◆ **WHAT IS BEING ASKED**:
Report every line below that has the string "computer" in it.

* * *

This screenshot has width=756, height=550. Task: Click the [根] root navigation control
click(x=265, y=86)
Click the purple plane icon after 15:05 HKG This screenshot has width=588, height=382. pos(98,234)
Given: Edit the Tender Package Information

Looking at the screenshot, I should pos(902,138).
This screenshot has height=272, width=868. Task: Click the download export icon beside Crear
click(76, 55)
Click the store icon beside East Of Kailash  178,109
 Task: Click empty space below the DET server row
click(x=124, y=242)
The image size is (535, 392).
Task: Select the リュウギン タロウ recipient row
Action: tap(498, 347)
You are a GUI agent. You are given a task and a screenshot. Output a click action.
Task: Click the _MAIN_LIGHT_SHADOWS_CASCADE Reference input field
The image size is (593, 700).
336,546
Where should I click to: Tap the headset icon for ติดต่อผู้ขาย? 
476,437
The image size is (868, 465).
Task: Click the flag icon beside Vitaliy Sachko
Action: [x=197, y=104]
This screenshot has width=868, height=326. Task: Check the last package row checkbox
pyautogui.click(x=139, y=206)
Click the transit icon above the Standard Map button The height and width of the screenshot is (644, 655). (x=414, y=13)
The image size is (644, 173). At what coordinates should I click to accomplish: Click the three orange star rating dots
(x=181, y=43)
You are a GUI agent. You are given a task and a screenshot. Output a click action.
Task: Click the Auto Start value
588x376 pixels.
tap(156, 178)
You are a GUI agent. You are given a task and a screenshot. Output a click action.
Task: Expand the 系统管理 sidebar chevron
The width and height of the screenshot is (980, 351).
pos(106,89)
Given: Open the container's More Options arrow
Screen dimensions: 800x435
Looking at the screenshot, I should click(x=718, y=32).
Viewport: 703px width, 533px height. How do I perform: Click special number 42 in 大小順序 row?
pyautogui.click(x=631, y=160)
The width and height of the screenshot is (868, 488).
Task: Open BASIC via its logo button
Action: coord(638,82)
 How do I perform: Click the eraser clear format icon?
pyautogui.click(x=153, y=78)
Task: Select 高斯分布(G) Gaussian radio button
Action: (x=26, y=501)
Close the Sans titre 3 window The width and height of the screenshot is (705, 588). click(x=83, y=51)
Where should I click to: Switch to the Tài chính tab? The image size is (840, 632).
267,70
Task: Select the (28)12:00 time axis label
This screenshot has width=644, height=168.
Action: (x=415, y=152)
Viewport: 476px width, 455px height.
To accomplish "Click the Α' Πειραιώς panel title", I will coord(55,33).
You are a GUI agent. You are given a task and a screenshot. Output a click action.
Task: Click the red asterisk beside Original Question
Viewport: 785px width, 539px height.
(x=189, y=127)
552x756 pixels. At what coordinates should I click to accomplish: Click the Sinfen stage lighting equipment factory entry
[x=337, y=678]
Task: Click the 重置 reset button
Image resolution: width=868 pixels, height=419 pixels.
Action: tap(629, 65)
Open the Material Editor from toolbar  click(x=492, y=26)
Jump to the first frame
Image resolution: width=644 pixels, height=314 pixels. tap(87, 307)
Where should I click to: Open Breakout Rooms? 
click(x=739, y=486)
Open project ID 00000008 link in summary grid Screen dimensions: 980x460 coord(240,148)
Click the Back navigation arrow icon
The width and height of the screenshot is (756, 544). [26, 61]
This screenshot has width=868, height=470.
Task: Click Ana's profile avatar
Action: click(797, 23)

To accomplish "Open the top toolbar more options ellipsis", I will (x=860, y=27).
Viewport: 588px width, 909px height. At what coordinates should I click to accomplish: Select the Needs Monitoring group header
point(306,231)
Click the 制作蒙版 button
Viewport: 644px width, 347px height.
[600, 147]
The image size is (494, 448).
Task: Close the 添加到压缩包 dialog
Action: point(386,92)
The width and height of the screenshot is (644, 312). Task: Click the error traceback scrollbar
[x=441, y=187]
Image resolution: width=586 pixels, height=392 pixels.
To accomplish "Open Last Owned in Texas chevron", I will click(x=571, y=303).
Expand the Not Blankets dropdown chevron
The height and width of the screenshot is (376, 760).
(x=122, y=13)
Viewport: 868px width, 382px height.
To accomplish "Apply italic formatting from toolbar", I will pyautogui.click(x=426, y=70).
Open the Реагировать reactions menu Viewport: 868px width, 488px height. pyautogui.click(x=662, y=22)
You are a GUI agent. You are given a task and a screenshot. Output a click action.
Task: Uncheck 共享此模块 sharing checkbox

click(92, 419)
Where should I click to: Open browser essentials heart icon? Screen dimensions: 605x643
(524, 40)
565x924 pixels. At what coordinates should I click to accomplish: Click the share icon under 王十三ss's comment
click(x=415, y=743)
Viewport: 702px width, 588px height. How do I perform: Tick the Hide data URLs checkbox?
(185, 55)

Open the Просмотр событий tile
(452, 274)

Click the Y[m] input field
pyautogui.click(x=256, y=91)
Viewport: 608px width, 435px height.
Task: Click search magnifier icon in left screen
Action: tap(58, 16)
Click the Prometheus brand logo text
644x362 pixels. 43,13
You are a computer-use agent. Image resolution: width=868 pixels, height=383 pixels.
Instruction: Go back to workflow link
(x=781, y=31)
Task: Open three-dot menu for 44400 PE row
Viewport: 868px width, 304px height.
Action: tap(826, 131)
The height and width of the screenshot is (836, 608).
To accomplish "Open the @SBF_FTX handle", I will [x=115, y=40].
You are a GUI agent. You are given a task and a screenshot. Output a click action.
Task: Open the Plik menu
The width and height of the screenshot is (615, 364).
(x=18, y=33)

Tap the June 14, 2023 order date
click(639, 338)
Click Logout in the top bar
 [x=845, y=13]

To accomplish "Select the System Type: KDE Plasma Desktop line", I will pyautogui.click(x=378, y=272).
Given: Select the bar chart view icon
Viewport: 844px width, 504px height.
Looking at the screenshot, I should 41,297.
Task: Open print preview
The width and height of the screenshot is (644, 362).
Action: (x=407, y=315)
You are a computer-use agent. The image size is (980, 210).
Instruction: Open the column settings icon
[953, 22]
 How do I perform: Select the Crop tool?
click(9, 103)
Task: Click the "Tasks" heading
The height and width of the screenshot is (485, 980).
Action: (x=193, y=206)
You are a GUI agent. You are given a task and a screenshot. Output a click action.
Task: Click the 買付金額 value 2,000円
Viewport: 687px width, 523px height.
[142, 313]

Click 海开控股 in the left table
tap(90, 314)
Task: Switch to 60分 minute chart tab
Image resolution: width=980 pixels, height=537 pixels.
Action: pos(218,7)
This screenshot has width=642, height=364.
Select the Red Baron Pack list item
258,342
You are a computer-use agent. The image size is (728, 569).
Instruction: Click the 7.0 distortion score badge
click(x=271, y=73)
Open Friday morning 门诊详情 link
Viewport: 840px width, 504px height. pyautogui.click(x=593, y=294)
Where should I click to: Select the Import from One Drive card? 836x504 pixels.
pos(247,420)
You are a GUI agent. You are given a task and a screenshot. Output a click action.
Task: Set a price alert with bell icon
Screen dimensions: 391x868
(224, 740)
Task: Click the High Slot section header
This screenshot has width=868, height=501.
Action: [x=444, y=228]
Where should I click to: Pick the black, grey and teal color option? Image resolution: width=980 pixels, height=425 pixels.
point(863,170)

* * *

◆ **ANSWER SECTION**:
You are a computer-use agent. Image resolution: width=868 pixels, height=383 pixels.
You are a computer-use agent. The image size is (980, 210).
You are a computer-use agent. The image size is (728, 569).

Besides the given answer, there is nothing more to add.